In a WSJ op/ed entitled “The Case Against Corporate Social Responsibility,” University of Michigan strategy professor (Ross School of Management) Aneel Karnani argues that CSR fails when it is not a by-product of profit maximization. Karnani goes deeper to note that there exists a grave fallacy in CSR investment when a business model is not in synch with social welfare activities. Moreover, if large companies cannot find material business drivers for CSR, the world is potentially harmed by a reliance on ineffective agents to produce social progress.
“The danger is that a focus on social responsibility will delay or discourage more-effective measures to enhance social welfare in those cases where profits and the public good are at odds. As society looks to companies to address these problems, the real solutions may be ignored.”
Karnani believes CSR programs must be aligned with shareholder interests (profit) and consumer demand (profit with potential social welfare maximization elements). He cites fuel-efficient cars and healthier foods as examples of such sweet spots.

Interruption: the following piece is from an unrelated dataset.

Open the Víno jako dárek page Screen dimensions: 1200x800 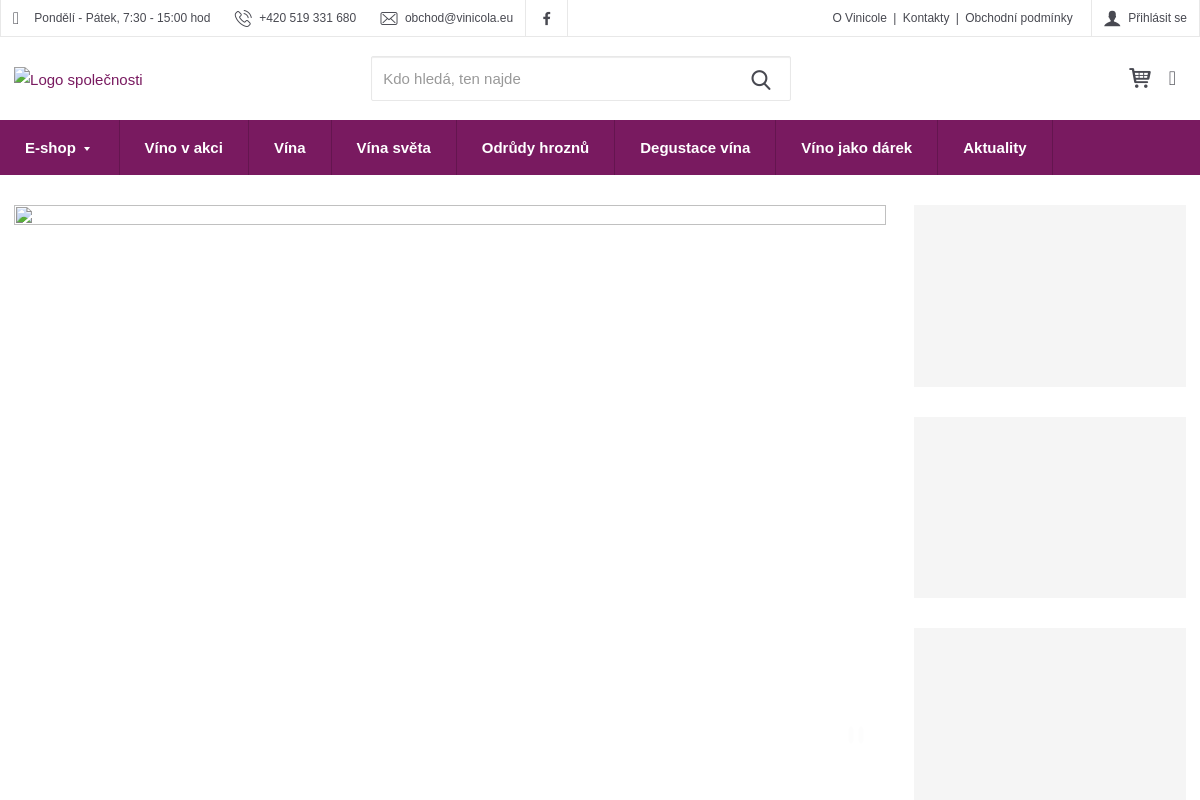click(x=856, y=148)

The professor is correct, if unpopular, to cast a critical eye on the efficacy of CSR in instances where companies pursue social welfare strategies that veer away from their core competencies. Not all companies need a carbon reduction commitment. And yet, more large companies should prioritize their social responsibility programs where their sphere of influence and business model can yield the highest social returns to scale.
The Ross School hosts the 2010 Net Impact Conference, so there certainly needs to be room for healthy debate on how to make CSR material, rather than a perfunctory indirect business unit.